### YOUR INSTRUCTIONS
Those lines of the material below that fall between its first line and the line with "http://www.tsd.state.tx.us/ (83, 1121)", both included, are to be repeated exactly.

========================

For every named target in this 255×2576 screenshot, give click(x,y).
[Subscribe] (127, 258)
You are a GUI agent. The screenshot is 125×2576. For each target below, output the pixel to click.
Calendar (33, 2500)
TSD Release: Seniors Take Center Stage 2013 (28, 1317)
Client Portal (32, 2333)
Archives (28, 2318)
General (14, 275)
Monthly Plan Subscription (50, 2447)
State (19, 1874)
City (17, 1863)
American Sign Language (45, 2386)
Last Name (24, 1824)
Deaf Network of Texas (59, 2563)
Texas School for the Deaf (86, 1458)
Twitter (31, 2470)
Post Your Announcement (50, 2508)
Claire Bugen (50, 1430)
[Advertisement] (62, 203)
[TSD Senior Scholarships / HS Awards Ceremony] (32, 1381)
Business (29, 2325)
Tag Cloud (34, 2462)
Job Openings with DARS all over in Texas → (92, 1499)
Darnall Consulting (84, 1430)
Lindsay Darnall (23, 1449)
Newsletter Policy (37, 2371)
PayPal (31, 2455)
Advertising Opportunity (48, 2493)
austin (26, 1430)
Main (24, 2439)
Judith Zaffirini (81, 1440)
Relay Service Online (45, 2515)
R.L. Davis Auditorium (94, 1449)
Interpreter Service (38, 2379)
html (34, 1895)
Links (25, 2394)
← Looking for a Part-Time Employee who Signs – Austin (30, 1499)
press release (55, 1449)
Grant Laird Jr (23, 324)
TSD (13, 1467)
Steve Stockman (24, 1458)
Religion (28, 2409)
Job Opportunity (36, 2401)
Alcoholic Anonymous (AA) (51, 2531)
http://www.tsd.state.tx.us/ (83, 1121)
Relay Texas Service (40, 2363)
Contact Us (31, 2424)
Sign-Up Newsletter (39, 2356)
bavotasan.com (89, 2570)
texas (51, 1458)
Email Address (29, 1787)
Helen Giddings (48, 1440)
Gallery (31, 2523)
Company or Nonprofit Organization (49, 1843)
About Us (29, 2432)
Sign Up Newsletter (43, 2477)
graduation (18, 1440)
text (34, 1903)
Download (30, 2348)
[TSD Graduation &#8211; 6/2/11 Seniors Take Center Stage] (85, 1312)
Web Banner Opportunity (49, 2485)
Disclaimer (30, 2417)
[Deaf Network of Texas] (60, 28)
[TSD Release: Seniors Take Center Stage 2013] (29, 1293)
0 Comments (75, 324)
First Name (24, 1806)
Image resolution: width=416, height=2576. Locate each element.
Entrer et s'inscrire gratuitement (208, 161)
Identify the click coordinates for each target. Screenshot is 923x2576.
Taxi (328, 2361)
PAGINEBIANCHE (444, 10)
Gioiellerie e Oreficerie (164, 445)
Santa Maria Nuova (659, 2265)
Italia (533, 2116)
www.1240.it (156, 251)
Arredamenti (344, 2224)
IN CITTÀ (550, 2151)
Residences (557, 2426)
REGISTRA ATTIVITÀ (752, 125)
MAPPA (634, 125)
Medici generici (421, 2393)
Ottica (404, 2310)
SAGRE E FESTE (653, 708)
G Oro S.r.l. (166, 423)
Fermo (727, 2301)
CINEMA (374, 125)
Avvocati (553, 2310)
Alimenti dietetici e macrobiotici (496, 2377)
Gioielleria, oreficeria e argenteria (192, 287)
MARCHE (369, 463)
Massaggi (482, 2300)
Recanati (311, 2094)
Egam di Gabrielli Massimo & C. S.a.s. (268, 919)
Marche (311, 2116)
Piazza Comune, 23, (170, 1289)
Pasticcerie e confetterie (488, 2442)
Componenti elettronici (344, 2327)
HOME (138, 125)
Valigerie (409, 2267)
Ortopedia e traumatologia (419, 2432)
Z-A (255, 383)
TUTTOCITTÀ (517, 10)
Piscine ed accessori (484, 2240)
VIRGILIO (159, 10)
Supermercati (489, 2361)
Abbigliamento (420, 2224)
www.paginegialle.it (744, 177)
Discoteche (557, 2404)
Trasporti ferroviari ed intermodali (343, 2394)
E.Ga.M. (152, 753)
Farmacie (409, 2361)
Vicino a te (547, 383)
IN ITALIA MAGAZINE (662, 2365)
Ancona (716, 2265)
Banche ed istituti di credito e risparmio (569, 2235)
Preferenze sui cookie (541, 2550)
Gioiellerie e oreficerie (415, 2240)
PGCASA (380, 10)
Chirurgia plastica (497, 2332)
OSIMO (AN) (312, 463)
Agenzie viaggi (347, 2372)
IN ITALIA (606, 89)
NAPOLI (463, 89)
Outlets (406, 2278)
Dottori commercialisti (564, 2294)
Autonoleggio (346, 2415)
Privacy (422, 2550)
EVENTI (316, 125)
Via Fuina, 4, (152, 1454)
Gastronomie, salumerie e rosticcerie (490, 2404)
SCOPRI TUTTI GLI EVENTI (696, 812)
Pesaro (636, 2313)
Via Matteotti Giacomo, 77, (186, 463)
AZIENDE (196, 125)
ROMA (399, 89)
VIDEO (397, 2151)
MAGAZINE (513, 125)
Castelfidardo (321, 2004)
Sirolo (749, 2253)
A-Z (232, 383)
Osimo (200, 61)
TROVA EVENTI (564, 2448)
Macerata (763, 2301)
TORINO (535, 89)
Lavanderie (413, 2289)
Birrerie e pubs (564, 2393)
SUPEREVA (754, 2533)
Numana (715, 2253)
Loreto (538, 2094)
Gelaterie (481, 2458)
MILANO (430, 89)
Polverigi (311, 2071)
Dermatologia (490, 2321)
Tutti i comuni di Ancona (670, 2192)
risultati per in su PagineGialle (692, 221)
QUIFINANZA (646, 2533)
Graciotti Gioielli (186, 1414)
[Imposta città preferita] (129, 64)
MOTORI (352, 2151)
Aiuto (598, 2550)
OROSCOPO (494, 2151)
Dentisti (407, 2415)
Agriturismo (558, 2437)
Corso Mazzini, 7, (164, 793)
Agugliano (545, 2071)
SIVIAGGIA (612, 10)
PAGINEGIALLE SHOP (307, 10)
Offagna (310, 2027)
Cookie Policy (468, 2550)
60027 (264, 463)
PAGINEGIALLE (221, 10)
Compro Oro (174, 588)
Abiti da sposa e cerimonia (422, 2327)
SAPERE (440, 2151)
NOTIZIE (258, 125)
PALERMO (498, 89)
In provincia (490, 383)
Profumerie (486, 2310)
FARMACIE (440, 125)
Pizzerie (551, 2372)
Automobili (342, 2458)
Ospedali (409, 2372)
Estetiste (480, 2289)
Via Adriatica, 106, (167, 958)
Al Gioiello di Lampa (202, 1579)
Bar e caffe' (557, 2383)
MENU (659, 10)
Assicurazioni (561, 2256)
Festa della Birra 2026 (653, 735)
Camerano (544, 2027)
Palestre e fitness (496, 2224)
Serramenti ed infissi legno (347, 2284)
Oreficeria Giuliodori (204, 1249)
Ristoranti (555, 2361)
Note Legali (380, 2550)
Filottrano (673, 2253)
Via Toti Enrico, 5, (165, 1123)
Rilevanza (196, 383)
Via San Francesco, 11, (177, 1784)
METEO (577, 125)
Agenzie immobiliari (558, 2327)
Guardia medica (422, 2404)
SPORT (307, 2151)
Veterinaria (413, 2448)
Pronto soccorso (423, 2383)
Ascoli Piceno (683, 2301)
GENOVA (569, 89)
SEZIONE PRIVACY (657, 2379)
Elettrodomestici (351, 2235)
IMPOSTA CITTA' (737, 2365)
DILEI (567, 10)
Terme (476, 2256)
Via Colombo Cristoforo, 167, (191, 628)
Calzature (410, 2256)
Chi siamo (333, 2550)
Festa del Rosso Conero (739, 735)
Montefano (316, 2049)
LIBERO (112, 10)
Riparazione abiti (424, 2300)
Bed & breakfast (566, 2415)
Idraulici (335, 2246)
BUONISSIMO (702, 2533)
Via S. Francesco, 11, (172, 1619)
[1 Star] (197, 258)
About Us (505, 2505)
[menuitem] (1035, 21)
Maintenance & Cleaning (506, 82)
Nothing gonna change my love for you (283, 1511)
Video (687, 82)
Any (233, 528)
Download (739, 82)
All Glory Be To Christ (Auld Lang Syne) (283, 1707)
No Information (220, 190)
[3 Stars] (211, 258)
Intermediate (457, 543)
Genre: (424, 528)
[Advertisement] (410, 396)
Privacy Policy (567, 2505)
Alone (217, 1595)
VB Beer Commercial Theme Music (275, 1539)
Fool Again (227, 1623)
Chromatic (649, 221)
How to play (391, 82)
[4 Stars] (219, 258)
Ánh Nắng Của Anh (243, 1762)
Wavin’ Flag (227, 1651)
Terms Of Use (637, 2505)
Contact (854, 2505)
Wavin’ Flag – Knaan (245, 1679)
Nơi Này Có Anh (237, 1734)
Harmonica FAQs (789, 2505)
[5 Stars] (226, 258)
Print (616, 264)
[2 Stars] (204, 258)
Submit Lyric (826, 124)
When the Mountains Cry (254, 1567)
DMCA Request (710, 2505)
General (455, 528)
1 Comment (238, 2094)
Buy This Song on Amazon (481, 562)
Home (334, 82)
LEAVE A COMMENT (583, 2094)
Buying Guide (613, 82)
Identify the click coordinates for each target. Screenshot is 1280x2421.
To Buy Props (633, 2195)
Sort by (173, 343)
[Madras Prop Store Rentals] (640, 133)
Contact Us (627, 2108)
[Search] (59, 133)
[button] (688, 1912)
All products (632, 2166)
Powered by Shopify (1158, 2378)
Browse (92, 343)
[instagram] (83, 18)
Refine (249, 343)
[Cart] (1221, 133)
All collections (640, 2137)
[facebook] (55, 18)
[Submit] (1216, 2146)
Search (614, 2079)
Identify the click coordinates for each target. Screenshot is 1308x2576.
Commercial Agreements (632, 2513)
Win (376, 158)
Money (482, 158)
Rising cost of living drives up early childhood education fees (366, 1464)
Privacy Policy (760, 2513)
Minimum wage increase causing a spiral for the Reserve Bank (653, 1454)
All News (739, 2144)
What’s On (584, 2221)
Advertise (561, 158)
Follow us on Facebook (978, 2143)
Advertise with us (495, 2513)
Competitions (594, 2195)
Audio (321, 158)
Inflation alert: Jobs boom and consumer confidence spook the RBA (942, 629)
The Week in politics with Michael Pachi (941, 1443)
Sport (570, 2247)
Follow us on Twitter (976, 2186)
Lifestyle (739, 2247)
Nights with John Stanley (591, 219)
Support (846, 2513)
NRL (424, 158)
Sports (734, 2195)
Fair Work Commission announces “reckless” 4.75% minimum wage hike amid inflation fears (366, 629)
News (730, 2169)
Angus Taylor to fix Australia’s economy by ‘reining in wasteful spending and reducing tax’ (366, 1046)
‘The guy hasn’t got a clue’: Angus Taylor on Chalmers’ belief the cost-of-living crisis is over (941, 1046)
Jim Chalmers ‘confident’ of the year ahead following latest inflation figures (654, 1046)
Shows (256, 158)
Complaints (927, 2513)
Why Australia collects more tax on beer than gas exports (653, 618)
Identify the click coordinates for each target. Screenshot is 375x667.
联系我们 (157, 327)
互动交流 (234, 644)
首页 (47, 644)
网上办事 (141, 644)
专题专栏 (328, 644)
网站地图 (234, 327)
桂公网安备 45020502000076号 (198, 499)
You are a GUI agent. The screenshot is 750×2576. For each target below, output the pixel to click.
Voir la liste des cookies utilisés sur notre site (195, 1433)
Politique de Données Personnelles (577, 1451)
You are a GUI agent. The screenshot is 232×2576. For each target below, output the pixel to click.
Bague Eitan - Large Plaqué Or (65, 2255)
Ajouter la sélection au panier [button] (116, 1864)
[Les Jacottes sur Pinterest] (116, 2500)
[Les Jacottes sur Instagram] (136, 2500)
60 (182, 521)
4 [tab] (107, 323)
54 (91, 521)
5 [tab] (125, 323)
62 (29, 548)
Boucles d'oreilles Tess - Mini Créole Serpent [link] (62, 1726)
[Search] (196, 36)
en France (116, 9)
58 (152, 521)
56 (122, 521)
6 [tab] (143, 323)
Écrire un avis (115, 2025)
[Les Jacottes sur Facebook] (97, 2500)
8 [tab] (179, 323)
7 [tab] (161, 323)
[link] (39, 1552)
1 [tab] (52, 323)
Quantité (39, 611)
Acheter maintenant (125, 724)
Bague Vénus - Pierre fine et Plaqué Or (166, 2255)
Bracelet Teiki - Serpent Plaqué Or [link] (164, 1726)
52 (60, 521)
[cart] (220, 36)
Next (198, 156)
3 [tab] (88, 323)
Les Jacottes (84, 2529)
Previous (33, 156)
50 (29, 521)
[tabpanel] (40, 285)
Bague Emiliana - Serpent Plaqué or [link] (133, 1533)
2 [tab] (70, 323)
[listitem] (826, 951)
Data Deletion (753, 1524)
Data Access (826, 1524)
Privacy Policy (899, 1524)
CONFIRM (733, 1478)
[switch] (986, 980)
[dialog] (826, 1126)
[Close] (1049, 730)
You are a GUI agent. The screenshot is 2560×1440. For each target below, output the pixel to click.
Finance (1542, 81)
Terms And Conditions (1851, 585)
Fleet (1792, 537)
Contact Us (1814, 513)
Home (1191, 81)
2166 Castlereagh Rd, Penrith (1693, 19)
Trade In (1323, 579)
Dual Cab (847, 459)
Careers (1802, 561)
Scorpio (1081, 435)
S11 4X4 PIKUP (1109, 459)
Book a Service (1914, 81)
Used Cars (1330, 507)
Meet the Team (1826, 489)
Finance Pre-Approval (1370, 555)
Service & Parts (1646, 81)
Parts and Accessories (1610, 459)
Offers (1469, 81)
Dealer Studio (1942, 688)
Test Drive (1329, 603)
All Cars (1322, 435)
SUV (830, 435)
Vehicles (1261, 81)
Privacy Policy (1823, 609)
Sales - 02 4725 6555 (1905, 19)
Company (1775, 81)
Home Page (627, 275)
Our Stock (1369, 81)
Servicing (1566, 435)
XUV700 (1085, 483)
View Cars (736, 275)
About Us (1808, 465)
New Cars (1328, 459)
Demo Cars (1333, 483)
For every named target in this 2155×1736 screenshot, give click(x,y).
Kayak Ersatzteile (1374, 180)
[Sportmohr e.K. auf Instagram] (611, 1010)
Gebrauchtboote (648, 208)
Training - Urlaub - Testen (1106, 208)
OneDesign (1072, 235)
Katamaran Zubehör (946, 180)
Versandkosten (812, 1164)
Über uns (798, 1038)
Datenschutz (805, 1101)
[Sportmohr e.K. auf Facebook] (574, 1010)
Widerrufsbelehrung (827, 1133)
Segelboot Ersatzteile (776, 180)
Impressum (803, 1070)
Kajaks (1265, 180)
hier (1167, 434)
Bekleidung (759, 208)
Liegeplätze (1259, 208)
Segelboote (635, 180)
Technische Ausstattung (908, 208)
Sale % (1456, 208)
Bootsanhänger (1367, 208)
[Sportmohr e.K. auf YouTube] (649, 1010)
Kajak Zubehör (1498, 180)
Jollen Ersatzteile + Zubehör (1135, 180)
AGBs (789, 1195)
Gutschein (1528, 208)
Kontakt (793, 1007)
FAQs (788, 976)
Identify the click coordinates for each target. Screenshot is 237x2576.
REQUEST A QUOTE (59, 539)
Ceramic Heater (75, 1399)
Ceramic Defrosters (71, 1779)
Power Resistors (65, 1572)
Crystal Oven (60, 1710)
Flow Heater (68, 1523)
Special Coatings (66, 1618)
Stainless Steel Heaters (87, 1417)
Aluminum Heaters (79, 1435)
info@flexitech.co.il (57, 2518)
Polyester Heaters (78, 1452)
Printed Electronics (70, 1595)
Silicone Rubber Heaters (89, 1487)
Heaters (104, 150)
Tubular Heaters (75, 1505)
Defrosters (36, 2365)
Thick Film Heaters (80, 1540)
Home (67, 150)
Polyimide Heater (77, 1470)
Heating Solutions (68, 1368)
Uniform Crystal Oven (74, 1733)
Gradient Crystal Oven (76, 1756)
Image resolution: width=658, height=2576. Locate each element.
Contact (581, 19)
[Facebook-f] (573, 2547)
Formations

========================

### ANSWER SPACE
For every named target in this 255×2576 screenshot, give click(x,y).
[Subscribe] (127, 258)
You are a GUI agent. The screenshot is 125×2576. For each target below, output the pixel to click.
Calendar (33, 2500)
TSD Release: Seniors Take Center Stage 2013 (28, 1317)
Client Portal (32, 2333)
Archives (28, 2318)
General (14, 275)
Monthly Plan Subscription (50, 2447)
State (19, 1874)
City (17, 1863)
American Sign Language (45, 2386)
Last Name (24, 1824)
Deaf Network of Texas (59, 2563)
Texas School for the Deaf (86, 1458)
Twitter (31, 2470)
Post Your Announcement (50, 2508)
Claire Bugen (50, 1430)
[Advertisement] (62, 203)
[TSD Senior Scholarships / HS Awards Ceremony] (32, 1381)
Business (29, 2325)
Tag Cloud (34, 2462)
Job Openings with DARS all over in Texas → (92, 1499)
Darnall Consulting (84, 1430)
Lindsay Darnall (23, 1449)
Newsletter Policy (37, 2371)
PayPal (31, 2455)
Advertising Opportunity (48, 2493)
austin (26, 1430)
Main (24, 2439)
Judith Zaffirini (81, 1440)
Relay Service Online (45, 2515)
R.L. Davis Auditorium (94, 1449)
Interpreter Service (38, 2379)
html (34, 1895)
Links (25, 2394)
← Looking for a Part-Time Employee who Signs – Austin (30, 1499)
press release (55, 1449)
Grant Laird Jr (23, 324)
TSD (13, 1467)
Steve Stockman (24, 1458)
Religion (28, 2409)
Job Opportunity (36, 2401)
Alcoholic Anonymous (AA) (51, 2531)
http://www.tsd.state.tx.us/ (83, 1121)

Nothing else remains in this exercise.